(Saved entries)
======

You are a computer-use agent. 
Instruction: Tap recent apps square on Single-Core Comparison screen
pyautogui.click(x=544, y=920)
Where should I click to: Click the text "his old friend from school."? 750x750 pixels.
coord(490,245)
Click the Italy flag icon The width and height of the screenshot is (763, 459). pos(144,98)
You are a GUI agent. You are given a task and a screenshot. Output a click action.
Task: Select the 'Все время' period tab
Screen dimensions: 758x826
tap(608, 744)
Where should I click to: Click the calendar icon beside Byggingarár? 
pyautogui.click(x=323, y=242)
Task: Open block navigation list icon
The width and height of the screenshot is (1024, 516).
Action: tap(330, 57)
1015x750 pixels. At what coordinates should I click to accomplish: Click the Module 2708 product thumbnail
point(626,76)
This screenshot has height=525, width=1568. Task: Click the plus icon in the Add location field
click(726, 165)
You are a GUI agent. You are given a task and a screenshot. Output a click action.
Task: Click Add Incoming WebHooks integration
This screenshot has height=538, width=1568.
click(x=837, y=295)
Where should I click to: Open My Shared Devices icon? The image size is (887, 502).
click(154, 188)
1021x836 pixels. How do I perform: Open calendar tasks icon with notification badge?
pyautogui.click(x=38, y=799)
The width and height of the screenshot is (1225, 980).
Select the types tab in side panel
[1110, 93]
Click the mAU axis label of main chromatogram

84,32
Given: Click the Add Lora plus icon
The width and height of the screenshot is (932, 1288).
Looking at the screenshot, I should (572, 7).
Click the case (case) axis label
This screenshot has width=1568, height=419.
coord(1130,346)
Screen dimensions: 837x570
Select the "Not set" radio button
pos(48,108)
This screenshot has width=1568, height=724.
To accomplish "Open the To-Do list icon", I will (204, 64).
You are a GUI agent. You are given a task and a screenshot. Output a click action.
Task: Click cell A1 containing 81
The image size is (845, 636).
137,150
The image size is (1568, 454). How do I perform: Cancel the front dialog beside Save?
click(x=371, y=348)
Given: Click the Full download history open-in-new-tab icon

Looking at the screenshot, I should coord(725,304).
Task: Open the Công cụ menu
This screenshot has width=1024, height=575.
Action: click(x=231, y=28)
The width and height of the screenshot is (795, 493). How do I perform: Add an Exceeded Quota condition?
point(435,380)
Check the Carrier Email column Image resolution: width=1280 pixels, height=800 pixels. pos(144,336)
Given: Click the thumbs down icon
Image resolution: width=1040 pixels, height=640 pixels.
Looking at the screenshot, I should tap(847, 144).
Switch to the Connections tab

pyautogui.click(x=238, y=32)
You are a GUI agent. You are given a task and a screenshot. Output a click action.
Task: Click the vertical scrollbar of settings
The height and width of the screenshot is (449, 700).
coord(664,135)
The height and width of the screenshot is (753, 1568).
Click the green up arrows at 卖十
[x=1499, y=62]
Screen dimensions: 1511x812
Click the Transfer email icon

======

Each entry must be reproduced verbatim.

You are a computer-use agent. 
Instruction: Tap recent apps square on Single-Core Comparison screen
pyautogui.click(x=544, y=920)
Where should I click to: Click the text "his old friend from school."? 750x750 pixels.
coord(490,245)
Click the Italy flag icon The width and height of the screenshot is (763, 459). pos(144,98)
You are a GUI agent. You are given a task and a screenshot. Output a click action.
Task: Select the 'Все время' period tab
Screen dimensions: 758x826
tap(608, 744)
Where should I click to: Click the calendar icon beside Byggingarár? 
pyautogui.click(x=323, y=242)
Task: Open block navigation list icon
The width and height of the screenshot is (1024, 516).
Action: tap(330, 57)
1015x750 pixels. At what coordinates should I click to accomplish: Click the Module 2708 product thumbnail
point(626,76)
This screenshot has height=525, width=1568. Task: Click the plus icon in the Add location field
click(726, 165)
You are a GUI agent. You are given a task and a screenshot. Output a click action.
Task: Click Add Incoming WebHooks integration
This screenshot has height=538, width=1568.
click(x=837, y=295)
Where should I click to: Open My Shared Devices icon? The image size is (887, 502).
click(154, 188)
1021x836 pixels. How do I perform: Open calendar tasks icon with notification badge?
pyautogui.click(x=38, y=799)
The width and height of the screenshot is (1225, 980).
Select the types tab in side panel
[1110, 93]
Click the mAU axis label of main chromatogram

84,32
Given: Click the Add Lora plus icon
The width and height of the screenshot is (932, 1288).
Looking at the screenshot, I should (572, 7).
Click the case (case) axis label
This screenshot has width=1568, height=419.
coord(1130,346)
Screen dimensions: 837x570
Select the "Not set" radio button
pos(48,108)
This screenshot has width=1568, height=724.
To accomplish "Open the To-Do list icon", I will (204, 64).
You are a GUI agent. You are given a task and a screenshot. Output a click action.
Task: Click cell A1 containing 81
The image size is (845, 636).
137,150
The image size is (1568, 454). How do I perform: Cancel the front dialog beside Save?
click(x=371, y=348)
Given: Click the Full download history open-in-new-tab icon

Looking at the screenshot, I should coord(725,304).
Task: Open the Công cụ menu
This screenshot has width=1024, height=575.
Action: click(x=231, y=28)
The width and height of the screenshot is (795, 493). How do I perform: Add an Exceeded Quota condition?
point(435,380)
Check the Carrier Email column Image resolution: width=1280 pixels, height=800 pixels. pos(144,336)
Given: Click the thumbs down icon
Image resolution: width=1040 pixels, height=640 pixels.
Looking at the screenshot, I should tap(847, 144).
Switch to the Connections tab

pyautogui.click(x=238, y=32)
You are a GUI agent. You are given a task and a screenshot. Output a click action.
Task: Click the vertical scrollbar of settings
The height and width of the screenshot is (449, 700).
coord(664,135)
The height and width of the screenshot is (753, 1568).
Click the green up arrows at 卖十
[x=1499, y=62]
Screen dimensions: 1511x812
Click the Transfer email icon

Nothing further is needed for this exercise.